Потом они сидят еще некоторое время за столом в кухне все трое. Колечка, прикрываясь ладошкой, таскает из носа коз и, по его мнению, незаметно вытирает их о внутреннюю сторону перекладинки стула, для чего ему приходится перегибаться и делать вид, будто он что-то рассматривает на полу. Клавуся борется с зевотой, ее чистое полное лицо розовеет, на светло-голубые глаза наворачиваются прозрачные слезинки. И в эту минуту Анне Ахмедовне приходит на ум одна и та же горская пословица: «Как только хорошенько поешь в гостях, дом сразу становится чужим». Будто про Клавусю сказано. Анна Ахмедовна хмурится и, не в силах совладать с подступающим к горлу булькающим смехом, отводит глаза и, якобы закашлявшись, прячет лицо в ладонях.
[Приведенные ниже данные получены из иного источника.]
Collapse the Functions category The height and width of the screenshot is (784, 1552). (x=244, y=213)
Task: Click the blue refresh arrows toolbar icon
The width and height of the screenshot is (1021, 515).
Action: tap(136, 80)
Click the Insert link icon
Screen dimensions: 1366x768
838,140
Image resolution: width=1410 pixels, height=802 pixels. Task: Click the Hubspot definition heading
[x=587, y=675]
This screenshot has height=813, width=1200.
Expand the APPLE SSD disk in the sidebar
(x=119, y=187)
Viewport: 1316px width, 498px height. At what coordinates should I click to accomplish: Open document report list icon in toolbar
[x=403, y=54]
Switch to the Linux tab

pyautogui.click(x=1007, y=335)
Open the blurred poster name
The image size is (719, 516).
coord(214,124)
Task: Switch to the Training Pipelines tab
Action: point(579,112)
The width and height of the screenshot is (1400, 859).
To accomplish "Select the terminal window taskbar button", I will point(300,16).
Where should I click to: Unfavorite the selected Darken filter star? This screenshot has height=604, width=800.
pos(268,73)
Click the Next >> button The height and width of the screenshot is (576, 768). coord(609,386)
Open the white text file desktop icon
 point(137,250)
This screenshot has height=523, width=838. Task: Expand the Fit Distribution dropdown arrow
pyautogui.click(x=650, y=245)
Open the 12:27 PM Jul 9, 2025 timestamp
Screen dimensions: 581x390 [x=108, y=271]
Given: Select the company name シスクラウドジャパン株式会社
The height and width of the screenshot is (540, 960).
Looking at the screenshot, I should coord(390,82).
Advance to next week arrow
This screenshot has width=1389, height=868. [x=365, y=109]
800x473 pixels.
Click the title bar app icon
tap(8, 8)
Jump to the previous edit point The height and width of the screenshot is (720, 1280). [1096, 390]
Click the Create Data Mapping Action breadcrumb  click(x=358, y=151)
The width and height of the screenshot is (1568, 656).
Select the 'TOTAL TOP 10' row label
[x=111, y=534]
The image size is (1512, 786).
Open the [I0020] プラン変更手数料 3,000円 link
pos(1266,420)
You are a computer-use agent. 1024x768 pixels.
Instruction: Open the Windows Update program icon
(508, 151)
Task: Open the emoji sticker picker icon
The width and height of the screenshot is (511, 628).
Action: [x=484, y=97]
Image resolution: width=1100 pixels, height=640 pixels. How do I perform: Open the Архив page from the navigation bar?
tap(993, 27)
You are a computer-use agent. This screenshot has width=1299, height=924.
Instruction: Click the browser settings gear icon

Кажется, еще немного, она не выдержит и захохочет во весь голос.
– Теть Ань, а что мой негодяй наделал! – вдруг, преодолев сонную одурь, как всполошенная курица, вскрикивает Клавуся. – Что он наделал!..
Колечка мгновенно оставляет в покое свой центр наслаждения – свой нос, втягивает большую лобастую голову в острые плечики и замирает с выражением такого неподдельного ужаса в глазах, будто вот-вот пролетит над ним тайфун с ласковым именем «Клавуся».
Анна Ахмедовна подавляет булькающий в горле смех.
– Воздух испортил, негодяй! – трагическим шепотом заканчивает Клавуся, и Анна Ахмедовна, поперхнувшись, вылетает из-за стола с неудержимым хохотом.